Assignment –
The output should be identical to the entries that follow.

----------

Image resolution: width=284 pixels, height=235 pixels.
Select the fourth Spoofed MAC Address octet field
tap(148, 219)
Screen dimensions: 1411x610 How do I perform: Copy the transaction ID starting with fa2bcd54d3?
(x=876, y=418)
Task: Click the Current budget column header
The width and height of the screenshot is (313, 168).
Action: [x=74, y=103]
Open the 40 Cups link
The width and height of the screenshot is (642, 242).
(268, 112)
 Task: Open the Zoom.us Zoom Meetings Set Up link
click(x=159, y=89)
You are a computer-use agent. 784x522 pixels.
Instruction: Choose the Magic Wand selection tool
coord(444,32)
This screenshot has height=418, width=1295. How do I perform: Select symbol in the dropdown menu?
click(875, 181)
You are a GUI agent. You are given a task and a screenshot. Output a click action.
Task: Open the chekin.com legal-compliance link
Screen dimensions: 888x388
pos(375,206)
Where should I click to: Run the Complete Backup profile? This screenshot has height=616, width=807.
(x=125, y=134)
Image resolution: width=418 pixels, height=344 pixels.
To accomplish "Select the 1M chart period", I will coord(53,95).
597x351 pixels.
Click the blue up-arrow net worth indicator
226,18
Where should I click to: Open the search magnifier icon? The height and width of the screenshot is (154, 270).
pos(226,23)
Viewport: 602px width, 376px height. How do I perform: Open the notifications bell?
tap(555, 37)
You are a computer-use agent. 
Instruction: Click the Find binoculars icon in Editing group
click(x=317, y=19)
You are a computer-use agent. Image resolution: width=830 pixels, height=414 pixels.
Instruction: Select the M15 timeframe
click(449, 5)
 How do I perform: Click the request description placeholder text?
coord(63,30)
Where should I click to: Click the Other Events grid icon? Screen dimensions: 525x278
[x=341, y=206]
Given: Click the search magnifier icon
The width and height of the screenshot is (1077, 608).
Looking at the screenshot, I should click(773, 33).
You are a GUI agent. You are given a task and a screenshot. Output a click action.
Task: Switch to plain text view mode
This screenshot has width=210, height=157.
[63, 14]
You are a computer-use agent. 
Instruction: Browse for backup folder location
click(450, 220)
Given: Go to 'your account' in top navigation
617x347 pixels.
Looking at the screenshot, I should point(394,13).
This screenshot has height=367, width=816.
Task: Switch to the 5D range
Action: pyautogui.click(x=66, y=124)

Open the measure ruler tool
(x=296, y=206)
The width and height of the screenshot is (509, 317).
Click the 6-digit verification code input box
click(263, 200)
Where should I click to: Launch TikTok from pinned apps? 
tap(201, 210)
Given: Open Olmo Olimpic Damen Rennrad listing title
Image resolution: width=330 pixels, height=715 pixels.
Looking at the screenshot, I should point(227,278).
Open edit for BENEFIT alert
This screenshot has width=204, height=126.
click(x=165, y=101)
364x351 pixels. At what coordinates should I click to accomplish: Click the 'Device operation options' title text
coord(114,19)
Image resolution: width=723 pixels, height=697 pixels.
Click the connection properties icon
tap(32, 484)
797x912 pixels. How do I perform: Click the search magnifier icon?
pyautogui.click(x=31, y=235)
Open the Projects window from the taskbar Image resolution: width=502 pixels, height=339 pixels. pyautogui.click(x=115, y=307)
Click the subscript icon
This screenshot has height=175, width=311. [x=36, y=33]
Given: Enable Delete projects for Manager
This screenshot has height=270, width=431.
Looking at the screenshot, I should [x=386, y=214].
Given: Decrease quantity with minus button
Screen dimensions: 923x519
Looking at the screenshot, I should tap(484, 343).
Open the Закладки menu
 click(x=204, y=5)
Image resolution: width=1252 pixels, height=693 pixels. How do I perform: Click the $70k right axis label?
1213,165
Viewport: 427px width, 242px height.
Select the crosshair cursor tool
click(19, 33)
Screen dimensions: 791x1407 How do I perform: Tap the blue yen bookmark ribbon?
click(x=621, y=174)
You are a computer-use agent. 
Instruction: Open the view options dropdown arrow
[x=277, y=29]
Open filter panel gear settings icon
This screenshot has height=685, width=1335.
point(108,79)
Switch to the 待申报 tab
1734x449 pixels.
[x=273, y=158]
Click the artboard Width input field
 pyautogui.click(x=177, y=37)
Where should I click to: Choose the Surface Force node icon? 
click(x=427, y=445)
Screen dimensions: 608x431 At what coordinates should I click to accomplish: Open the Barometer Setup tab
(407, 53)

----------

Answer for the task –
Image resolution: width=284 pixels, height=235 pixels.
Select the fourth Spoofed MAC Address octet field
tap(148, 219)
Screen dimensions: 1411x610 How do I perform: Copy the transaction ID starting with fa2bcd54d3?
(x=876, y=418)
Task: Click the Current budget column header
The width and height of the screenshot is (313, 168).
Action: [x=74, y=103]
Open the 40 Cups link
The width and height of the screenshot is (642, 242).
(268, 112)
 Task: Open the Zoom.us Zoom Meetings Set Up link
click(x=159, y=89)
You are a computer-use agent. 784x522 pixels.
Instruction: Choose the Magic Wand selection tool
coord(444,32)
This screenshot has height=418, width=1295. How do I perform: Select symbol in the dropdown menu?
click(875, 181)
You are a GUI agent. You are given a task and a screenshot. Output a click action.
Task: Open the chekin.com legal-compliance link
Screen dimensions: 888x388
pos(375,206)
Where should I click to: Run the Complete Backup profile? This screenshot has height=616, width=807.
(x=125, y=134)
Image resolution: width=418 pixels, height=344 pixels.
To accomplish "Select the 1M chart period", I will coord(53,95).
597x351 pixels.
Click the blue up-arrow net worth indicator
226,18
Where should I click to: Open the search magnifier icon? The height and width of the screenshot is (154, 270).
pos(226,23)
Viewport: 602px width, 376px height. How do I perform: Open the notifications bell?
tap(555, 37)
You are a computer-use agent. 
Instruction: Click the Find binoculars icon in Editing group
click(x=317, y=19)
You are a computer-use agent. Image resolution: width=830 pixels, height=414 pixels.
Instruction: Select the M15 timeframe
click(449, 5)
 How do I perform: Click the request description placeholder text?
coord(63,30)
Where should I click to: Click the Other Events grid icon? Screen dimensions: 525x278
[x=341, y=206]
Given: Click the search magnifier icon
The width and height of the screenshot is (1077, 608).
Looking at the screenshot, I should click(773, 33).
You are a GUI agent. You are given a task and a screenshot. Output a click action.
Task: Switch to plain text view mode
This screenshot has width=210, height=157.
[63, 14]
You are a computer-use agent. 
Instruction: Browse for backup folder location
click(450, 220)
Given: Go to 'your account' in top navigation
617x347 pixels.
Looking at the screenshot, I should point(394,13).
This screenshot has height=367, width=816.
Task: Switch to the 5D range
Action: pyautogui.click(x=66, y=124)

Open the measure ruler tool
(x=296, y=206)
The width and height of the screenshot is (509, 317).
Click the 6-digit verification code input box
click(263, 200)
Where should I click to: Launch TikTok from pinned apps? 
tap(201, 210)
Given: Open Olmo Olimpic Damen Rennrad listing title
Image resolution: width=330 pixels, height=715 pixels.
Looking at the screenshot, I should point(227,278).
Open edit for BENEFIT alert
This screenshot has width=204, height=126.
click(x=165, y=101)
364x351 pixels. At what coordinates should I click to accomplish: Click the 'Device operation options' title text
coord(114,19)
Image resolution: width=723 pixels, height=697 pixels.
Click the connection properties icon
tap(32, 484)
797x912 pixels. How do I perform: Click the search magnifier icon?
pyautogui.click(x=31, y=235)
Open the Projects window from the taskbar Image resolution: width=502 pixels, height=339 pixels. pyautogui.click(x=115, y=307)
Click the subscript icon
This screenshot has height=175, width=311. [x=36, y=33]
Given: Enable Delete projects for Manager
This screenshot has height=270, width=431.
Looking at the screenshot, I should [x=386, y=214].
Given: Decrease quantity with minus button
Screen dimensions: 923x519
Looking at the screenshot, I should tap(484, 343).
Open the Закладки menu
 click(x=204, y=5)
Image resolution: width=1252 pixels, height=693 pixels. How do I perform: Click the $70k right axis label?
1213,165
Viewport: 427px width, 242px height.
Select the crosshair cursor tool
click(19, 33)
Screen dimensions: 791x1407 How do I perform: Tap the blue yen bookmark ribbon?
click(x=621, y=174)
You are a computer-use agent. 
Instruction: Open the view options dropdown arrow
[x=277, y=29]
Open filter panel gear settings icon
This screenshot has height=685, width=1335.
point(108,79)
Switch to the 待申报 tab
1734x449 pixels.
[x=273, y=158]
Click the artboard Width input field
 pyautogui.click(x=177, y=37)
Where should I click to: Choose the Surface Force node icon? 
click(x=427, y=445)
Screen dimensions: 608x431 At what coordinates should I click to accomplish: Open the Barometer Setup tab
(407, 53)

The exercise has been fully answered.